There was once a time when June 16th represented the most significant day in any angler’s calendar. But, as Steve Partner argues, that’s not the case any more….
When it actually happened no-one can say, but happen it surely has: June 16th has lost its magic.
Not all of it has gone, of course. For some – those who only ever fish running water or venues where bye-laws are still upheld – it still retains some of the old majesty. But not for many. What was once the defining day in the angler’s calendar has become just another date in the diary.
For the less sentimental, it matters not. For others, those with a bit more romance in their soul, it’s the loss of another tradition from a more innocent era before commercial pools, 100lb weights, 16m poles and stunted carp.
They mourn the loss of that feeling of anticipation, the butterflies-in-the-stomach-can’t-sleep-the-night-before excitement that once preceded its arrival. They pine for the build-up, the preparation, the needless but no less enjoyable trips to the tackle shop as the days count down. They wish for a return to a time when weeks were spent reading, planning, visiting and pre-baiting. Most of all they miss that unique feeling of being on the bank as dawn breaks on opening morning.
What we have now is a new generation of anglers brought up on easy fish-a-chuck commercials that never shut, or runs waters where success isn’t measured by how many but how big. June 16th? They really don’t know what all the fuss is about.
The real irony is that we brought this on ourselves. The clamour from within the industry for the abolition of the closed season, first on stillwaters in 1995, then canals in 1999 – built on a belief that more days to fish would lead to a boost in the trade – was the beginning of the demise.
Now we take all-year-round fishing for granted and, as such, we have left the ‘Glorious 16th’ without any great relevance or meaning. But does it really matter – and does anyone care? So many of the sport’s old traditions have already been eroded by the never ending wave called advancement that another surely matters not? Who cares about a date that, on most lakes, ponds, pits and canals, is lost among 364 other days? Not many, it seems.
There are, of course, a minority of anglers who exclusively fish rivers, and for those June 16th will forever be a massive day in the calendar. But they populate a tiny, tiny fraction of the sport. There are even the devout traditionalists who resist change and refuse to visit stillwaters in any guise for three months after March 14th. But these are fewer still.
No, the vast majority, it seems, don’t really care at all.
Some, it’s true, do feel a sense of guilt about it. These are the anglers who tried to resist change when the rules were first amended but, like children in an unmanned sweet shop, temptation became too great and their will-power wilted. Feelings of remorse disappeared the moment the float went under.
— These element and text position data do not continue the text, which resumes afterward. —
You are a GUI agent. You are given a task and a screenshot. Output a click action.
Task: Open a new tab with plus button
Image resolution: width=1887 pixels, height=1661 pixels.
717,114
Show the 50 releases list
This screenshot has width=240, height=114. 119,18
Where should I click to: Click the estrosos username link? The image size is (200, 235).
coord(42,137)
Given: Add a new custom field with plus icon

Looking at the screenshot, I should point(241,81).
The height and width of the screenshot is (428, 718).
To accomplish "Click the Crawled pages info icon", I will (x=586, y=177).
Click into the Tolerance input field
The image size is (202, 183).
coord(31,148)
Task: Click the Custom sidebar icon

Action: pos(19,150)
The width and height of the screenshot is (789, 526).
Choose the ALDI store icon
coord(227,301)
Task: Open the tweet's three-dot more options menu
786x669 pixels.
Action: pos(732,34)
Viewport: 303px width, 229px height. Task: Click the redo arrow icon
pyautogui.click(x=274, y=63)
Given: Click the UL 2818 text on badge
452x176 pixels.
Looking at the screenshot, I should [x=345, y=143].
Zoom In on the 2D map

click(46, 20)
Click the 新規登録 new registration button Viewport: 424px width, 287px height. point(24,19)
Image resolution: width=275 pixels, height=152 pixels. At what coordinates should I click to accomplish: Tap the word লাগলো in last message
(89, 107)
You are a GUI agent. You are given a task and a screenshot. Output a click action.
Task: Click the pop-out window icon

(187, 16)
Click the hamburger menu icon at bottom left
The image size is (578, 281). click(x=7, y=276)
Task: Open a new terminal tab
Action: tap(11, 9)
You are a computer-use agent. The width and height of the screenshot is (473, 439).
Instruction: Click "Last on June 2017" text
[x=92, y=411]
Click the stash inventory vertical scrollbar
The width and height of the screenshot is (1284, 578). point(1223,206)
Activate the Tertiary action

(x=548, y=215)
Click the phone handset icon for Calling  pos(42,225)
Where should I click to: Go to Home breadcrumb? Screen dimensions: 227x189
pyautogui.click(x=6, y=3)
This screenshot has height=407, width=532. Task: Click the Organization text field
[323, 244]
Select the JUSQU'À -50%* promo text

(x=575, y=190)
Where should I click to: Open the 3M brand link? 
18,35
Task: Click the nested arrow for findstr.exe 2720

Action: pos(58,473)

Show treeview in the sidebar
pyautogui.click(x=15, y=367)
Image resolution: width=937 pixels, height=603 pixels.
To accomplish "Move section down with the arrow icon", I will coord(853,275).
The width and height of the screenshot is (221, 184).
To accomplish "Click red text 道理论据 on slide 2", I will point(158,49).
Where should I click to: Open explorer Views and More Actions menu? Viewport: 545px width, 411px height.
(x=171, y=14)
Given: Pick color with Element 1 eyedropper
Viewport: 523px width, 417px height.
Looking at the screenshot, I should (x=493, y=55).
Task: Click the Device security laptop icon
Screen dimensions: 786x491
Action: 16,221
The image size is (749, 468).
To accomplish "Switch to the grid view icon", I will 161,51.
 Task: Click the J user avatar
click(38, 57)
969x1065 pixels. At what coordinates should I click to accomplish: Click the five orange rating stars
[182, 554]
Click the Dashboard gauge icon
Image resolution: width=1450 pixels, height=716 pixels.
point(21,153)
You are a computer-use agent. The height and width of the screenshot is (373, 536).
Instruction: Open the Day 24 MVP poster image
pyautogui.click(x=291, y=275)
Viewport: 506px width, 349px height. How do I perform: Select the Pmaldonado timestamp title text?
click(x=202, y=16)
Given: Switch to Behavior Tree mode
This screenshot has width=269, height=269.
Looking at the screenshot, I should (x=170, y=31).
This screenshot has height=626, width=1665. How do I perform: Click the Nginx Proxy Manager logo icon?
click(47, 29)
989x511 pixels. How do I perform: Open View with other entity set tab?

Why wait until June 16th when you can fish your favourite stillwaters in April and May?
Specimen-hunters, meanwhile, didn’t think twice. They had got what they always wanted – the chance to target species like tench at their heaviest, pre-spawning weights, and they grasped the opportunity without a glimmer of guilt. Weights naturally jumped, and serious-looking men in floppy hats soon stared out from the pages of the angling press with bloated, obese specimens and the fishing world celebrated rather than condemned their captures. Suddenly no-one really cared about June 16th any more.
Matchmen, too, saw the extra three months as a bonus. More days to fish meant more contests to compete in and, naturally, more money to win. And for them, cash is king.
As for pleasure anglers, they simply love to fish. Ninety-three extra days were never going to be wasted, particularly at a time of the year when the weather begins to wear a kind face again, so they grabbed the opportunity with both hands. No longer did they have to head to the coast or to the trout reservoirs in search of their fishing fix – their local waters could now provide that all year round.
The trade saw pound signs. The assumption was simple – more fishing days meant more money. But it didn’t turn out that way. What was gained in the coarse market was lost in the others, and the pre-June 16th rush, when the next-best thing to fishing was being in a tackle shop talking about it, was lost and the expected upsurge in profits never materialised.
Instead, what the sport was left with was increasingly one-dimensional anglers who, having given up on sea and game fishing during the old closed season, found themselves spending their entire time in pursuit of freshwater species. As a result, the sport has become a duller, less colourful place and the genuine all-rounder – the angler who can fish for all species, regardless of disciplines – is largely a thing of the past.
So, does it really matter that June 16th has lost its magic? No, not from a practical point of view anyway. But on another, more spiritual level it matters hugely. Much of what makes fishing great is the anticipation, the hope and the excitement that precedes every trip. And June 16th stood as the greatest manifestation of all that expectancy.
Remember, it was a majority of anglers who, back in the 1990s, wanted year-round fishing on stillwaters and canals. Eventually they got their way. A growing number now want to truly render June 16th obsolete by lifting the closed season on rivers too. But as many of those original campaigners will now testify, you really do have to be careful what you wish for.